Besoldungstabelle Bund

Gehaltsabrechnung Bund

mw-headline" id="Vergütungsaufträge">Besoldungsordnungen[Bearbeiten | < Quelltext bearbeiten] In der Bundesrepublik Deutschland reguliert die BBesoldungsordnung (BBesO) die Vergütung von Staatsbeamten, Richtersoldaten, Zeitsoldaten und Berufsangehörigen des Landes und des Landes, die sich das Recht vorbehält, Zusatzregelungen in Form von Länderbesoldungsordnungen (z.B. für Mandate, die nicht in der BioBesoldungsordnung erscheinen) zu erlassen. Die Vergütungsregelungen A, S, C, R und W finden Anwendung, die Vergütungsregelungen A und S finden Anwendung auf andere Staatsbeamte als Staatsanwälte, Gerichtsvollzieher und Universitätslehrer sowie auf Zeit- und Arbeitssoldaten.

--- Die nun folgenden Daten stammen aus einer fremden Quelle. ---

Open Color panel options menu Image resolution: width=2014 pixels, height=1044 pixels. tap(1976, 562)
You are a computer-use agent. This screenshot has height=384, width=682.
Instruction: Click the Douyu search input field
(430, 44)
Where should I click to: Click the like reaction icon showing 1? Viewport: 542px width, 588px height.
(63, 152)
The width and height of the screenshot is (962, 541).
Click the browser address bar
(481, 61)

In der Skala für die Stufen A1 bis A2 werden die Löhne dieser Stufen entsprechend dem Alter oder der Erfahrung erhöht. Auf der Skala für die Klassen B1 bis B11 werden diese Löhne nicht erhöht, sondern bleiben ohne Rücksicht auf das Zeitalter anwendbar (feste Löhne). Diese Verordnung weist eine besondere Eigenschaft auf: Die Note B1 ist die Note in der obersten Stufe der Klasse A15, so dass die Beamten der Klasse A16 mehr bekommen, wenn sie das gleiche Zeitalter erreicht haben.

Der C-Skala wurde durch den W-Skala abgelöst. Jeder, der bereits in einem Büro in der C-Skala untergebracht war, konnte entweder spontan auf die W-Skala umsteigen oder in der C-Skala bleiben. Den Ländern war es möglich, eine Frist zu setzen, innerhalb derer sie in diesen Tarif einbezogen werden konnten. Anschließend durfte nur noch die W-Skala verwendet werden.

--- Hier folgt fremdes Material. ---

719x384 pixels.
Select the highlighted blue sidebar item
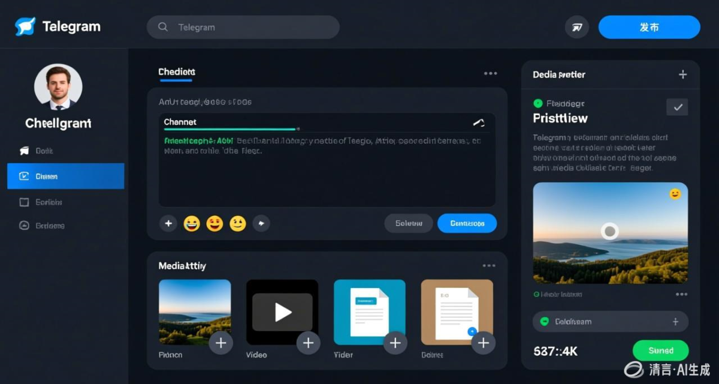(66, 176)
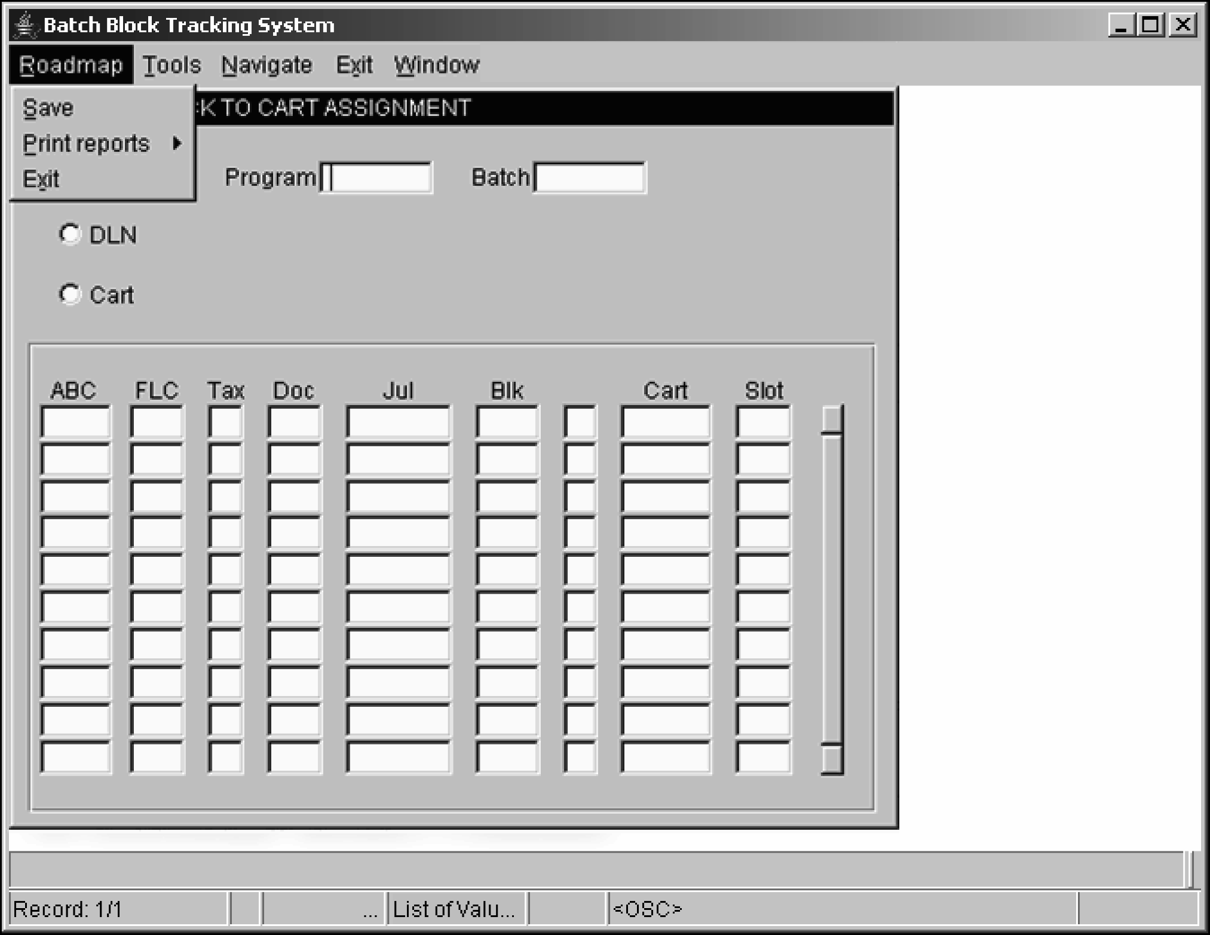Click the first Jul column field
Image resolution: width=1210 pixels, height=935 pixels.
[398, 422]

Der letzte mögliche Abschlussstichtag war der 31. Dezember 2005. Die C-Skala für Universitätslehrer (Professoren, Wissenschaftliche Mitarbeiter und Hochschullehrer) und die Klassen C I bis C IV waren die aufsteigenden Klassen C I und C 2. Der R-Skala entspricht für Kampfrichter und Ankläger und umfasst die Klassen R I bis R II, die Klassen R I und R II sind aufsteigend.

Die Vergütungsskala W bezieht sich nach dem Professorengehaltsreformgesetz auf Universitätslehrer (Professoren, Assistenten und Universitätsdozenten) und beinhaltet die Klassen W I bis W II, die verliehen werden können. Der Gesetzesentwurf über die Angleichung der Löhne und Gehälter im Bund für 2008/2009 vom 28. Juni 2008 wurde am 16. Februar 2008 im BGBl. 2008 Teil I Nr. 34, S. 1582 ff. veröffentlicht.

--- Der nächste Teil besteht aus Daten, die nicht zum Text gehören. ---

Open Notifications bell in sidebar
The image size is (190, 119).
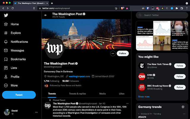tap(6, 42)
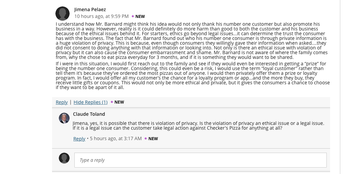Collapse the thread with Hide Replies (1)
Screen dimensions: 345x174
coord(91,102)
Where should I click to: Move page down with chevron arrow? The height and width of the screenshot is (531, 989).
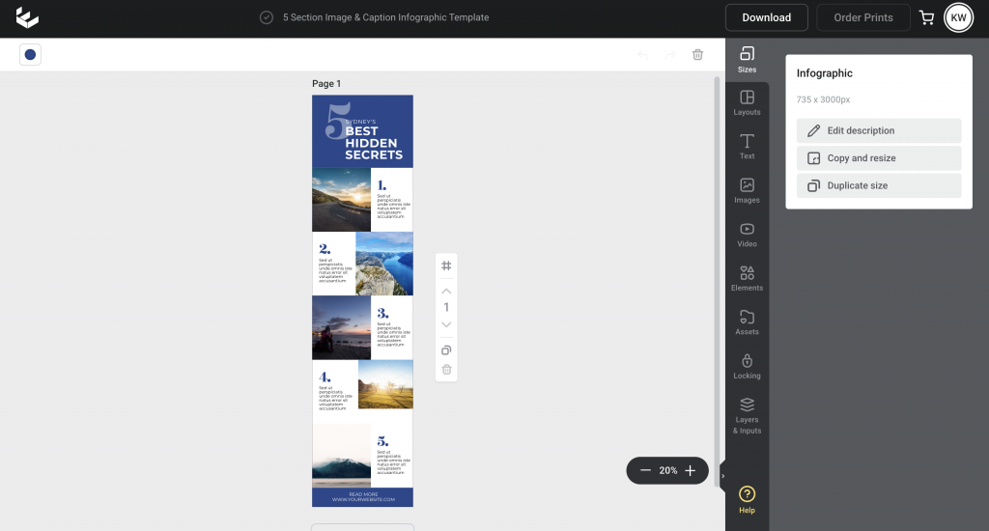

Es gibt in einigen Ländern unterschiedliche Tarife (z.B. in Baden-Württemberg AH für Mediziner und Ingenieurinnen und Ingenieure an Universitäten ), die wie der Tarif C nur von den Vorgängern des Amtes verwendet werden dürfen. Neue Büros dürfen die Bundesländer nur nach den Gehaltsvorschriften A, B, R und W ausüben.